Por que os marcos legais não foram cumpridos? Por que tanta negligência?

É comovente o esforço que a população nordestina, sempre forte, tem feito para limpar nosso litoral. Mas essa limpeza oriunda de mutirões não obedece aos protocolos e, em alguns casos, pode ser tão danosa à fauna e à flora quanto a chegada do óleo.

Até o dia 19 de outubro, segundo o IBAMA, mais de 200 localidades nordestinas foram afetadas pelas manchas de óleo, o que representa, conforme denúncia do Ministério Público Federal, uma área de 2.100 quilômetros da costa nordestina.

O governo federal precisa intervir e instalar imediatamente barreiras de contenção do óleo nos ecossistemas mais sensíveis, como os manguezais, onde ocorre a reprodução de diversas espécies.

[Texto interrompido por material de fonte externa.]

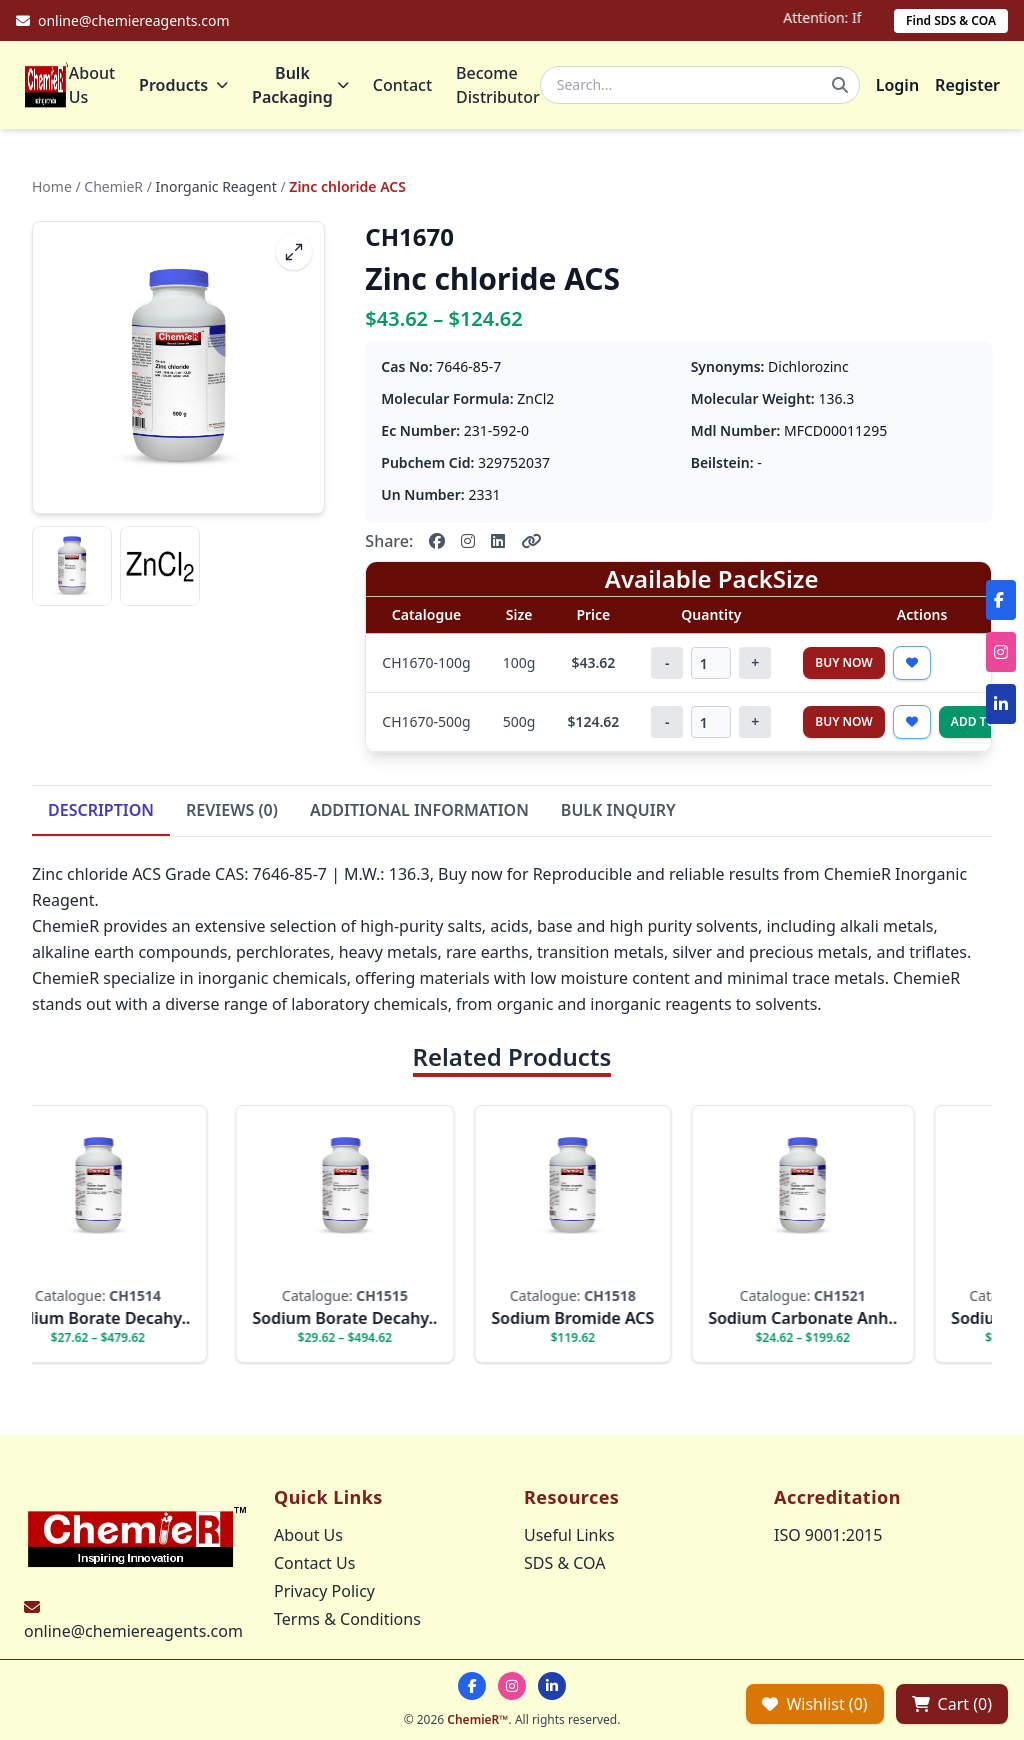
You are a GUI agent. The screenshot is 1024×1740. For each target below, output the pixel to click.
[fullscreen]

A pesca, a piscicultura e a maricultura serão afetadas gravemente, causando sérios prejuízos ao setor. Os danos deixados por um desastre ambiental como esse perduram muito tempo.

Na área do turismo, corremos o risco de termo o verão com o menor número de visitantes e grandes prejuízos em hotéis, pousadas, restaurantes e o setor de entretenimento.

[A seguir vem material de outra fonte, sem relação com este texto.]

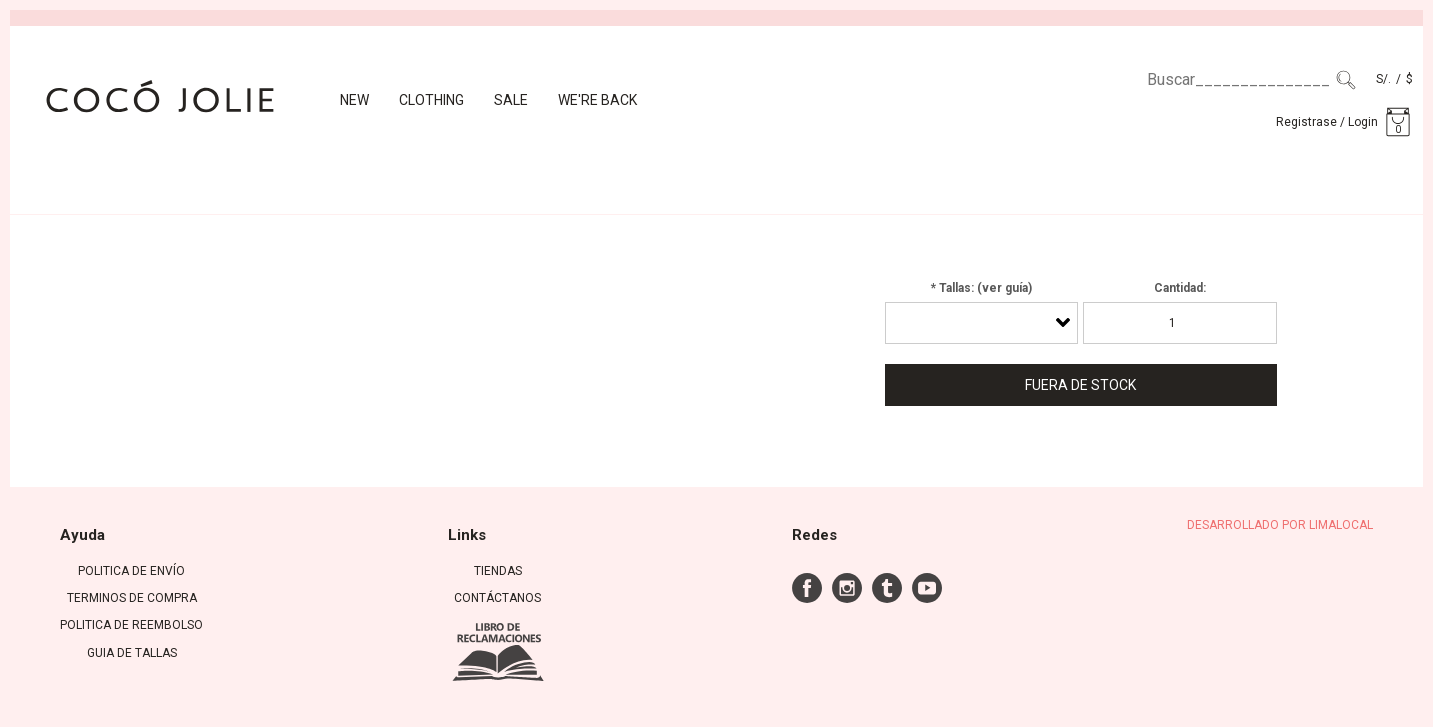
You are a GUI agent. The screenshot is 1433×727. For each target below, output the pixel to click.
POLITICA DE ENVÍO (131, 571)
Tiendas (498, 571)
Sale (511, 100)
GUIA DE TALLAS (132, 653)
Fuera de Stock (1080, 385)
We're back (597, 100)
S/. (1383, 79)
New (354, 100)
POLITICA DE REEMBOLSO (131, 625)
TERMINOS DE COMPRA (132, 598)
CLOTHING (431, 100)
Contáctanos (497, 598)
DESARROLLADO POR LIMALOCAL (1280, 525)
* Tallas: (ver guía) (981, 288)
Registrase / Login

O desastre econômico, não tenham dúvida, será enorme. E chega no momento em que milhões de brasileiros seguem sem emprego ou perspectiva de uma vaga no mercado de trabalho.

A Assembleia Legislativa da Bahia, por meio do seu presidente, Nelson Leal e os demais parlamentares, participa do debate com os órgãos estaduais que têm trabalhado, junto às prefeituras, para minimizar os impactos ambientais causados pela mancha de óleo no litoral nordestino.

Não é hora de ideologizar o desastre. É hora de agir para minimizar os problemas ambientais e econômicos que as manchas de óleo trouxeram ao Nordeste.

É claro que deveremos investigar e punir os responsáveis, conforme determina e permitem as leis internacionais.

Mas, neste momento, independente da origem do óleo, é hora de cuidar dos nossos biomas e evitar uma tragédia econômica ainda maior no Nordeste.